*Assigned task*. For every line in the data below that contains "agent", copy the line.

(Stored items)
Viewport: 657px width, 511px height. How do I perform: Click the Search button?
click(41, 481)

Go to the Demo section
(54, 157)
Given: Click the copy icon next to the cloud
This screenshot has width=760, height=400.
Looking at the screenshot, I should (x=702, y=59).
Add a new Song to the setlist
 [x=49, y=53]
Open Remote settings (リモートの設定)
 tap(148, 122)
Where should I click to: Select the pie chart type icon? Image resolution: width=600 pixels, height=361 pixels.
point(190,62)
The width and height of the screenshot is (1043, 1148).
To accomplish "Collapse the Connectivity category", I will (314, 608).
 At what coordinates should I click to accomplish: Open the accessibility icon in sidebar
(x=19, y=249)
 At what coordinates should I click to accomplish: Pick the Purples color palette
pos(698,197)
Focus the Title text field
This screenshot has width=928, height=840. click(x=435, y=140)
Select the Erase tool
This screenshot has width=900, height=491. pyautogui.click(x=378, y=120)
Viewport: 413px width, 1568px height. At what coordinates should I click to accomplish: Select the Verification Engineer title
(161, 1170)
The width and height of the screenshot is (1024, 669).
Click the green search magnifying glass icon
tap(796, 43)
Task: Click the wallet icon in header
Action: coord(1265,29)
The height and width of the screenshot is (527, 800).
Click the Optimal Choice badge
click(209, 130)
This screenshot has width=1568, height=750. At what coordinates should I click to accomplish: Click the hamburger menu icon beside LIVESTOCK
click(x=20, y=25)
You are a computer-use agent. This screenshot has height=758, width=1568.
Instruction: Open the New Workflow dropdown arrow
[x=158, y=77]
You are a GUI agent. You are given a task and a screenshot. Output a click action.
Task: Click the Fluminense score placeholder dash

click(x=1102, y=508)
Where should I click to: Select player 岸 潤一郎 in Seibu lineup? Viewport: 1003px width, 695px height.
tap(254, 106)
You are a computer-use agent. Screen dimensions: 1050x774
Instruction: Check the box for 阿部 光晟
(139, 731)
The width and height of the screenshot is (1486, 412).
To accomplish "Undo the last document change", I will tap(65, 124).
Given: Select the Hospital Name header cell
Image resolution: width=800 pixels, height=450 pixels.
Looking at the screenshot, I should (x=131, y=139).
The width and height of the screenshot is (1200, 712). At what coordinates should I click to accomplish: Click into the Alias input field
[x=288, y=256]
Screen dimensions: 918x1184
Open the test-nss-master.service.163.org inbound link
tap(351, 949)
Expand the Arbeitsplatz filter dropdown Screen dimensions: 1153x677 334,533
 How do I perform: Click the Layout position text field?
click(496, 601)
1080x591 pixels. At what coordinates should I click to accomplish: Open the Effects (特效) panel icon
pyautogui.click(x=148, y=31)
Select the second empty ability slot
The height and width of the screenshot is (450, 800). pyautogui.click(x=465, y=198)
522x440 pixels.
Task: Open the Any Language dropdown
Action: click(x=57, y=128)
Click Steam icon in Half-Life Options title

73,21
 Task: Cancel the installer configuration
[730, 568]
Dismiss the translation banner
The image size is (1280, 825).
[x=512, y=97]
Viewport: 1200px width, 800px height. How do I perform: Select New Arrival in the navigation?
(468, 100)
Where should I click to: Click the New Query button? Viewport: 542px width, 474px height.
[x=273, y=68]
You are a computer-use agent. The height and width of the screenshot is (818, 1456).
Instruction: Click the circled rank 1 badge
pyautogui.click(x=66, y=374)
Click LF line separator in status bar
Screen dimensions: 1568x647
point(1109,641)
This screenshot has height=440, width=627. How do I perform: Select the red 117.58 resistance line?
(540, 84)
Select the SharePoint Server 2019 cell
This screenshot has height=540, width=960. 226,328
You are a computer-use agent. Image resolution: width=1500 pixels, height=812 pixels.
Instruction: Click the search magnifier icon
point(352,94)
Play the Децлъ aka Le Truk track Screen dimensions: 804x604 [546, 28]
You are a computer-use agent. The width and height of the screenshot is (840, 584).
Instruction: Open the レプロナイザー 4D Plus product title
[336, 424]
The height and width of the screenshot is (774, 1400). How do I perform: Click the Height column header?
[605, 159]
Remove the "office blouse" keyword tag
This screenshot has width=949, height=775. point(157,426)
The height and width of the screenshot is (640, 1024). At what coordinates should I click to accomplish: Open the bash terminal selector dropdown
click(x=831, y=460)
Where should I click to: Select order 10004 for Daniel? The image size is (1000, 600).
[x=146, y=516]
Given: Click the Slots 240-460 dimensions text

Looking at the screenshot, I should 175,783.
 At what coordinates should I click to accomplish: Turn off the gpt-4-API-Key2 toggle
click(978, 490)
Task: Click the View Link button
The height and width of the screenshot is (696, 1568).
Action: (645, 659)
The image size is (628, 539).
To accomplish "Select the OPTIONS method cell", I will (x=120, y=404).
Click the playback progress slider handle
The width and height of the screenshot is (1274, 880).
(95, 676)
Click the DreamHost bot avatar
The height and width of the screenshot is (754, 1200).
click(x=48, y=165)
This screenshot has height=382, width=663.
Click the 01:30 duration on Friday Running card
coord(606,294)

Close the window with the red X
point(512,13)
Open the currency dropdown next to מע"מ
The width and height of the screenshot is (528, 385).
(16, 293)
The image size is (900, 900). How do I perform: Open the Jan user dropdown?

*Reply to the task*.
You are a computer-use agent. This screenshot has height=758, width=1568.
You are a GUI agent. You are given a task and a screenshot. Output a click action.
You are a computer-use agent. Screen dimensions: 1050x774
You are a computer-use agent. The height and width of the screenshot is (818, 1456).
You are a computer-use agent. Image resolution: width=1500 pixels, height=812 pixels.
You are a computer-use agent. The width and height of the screenshot is (840, 584).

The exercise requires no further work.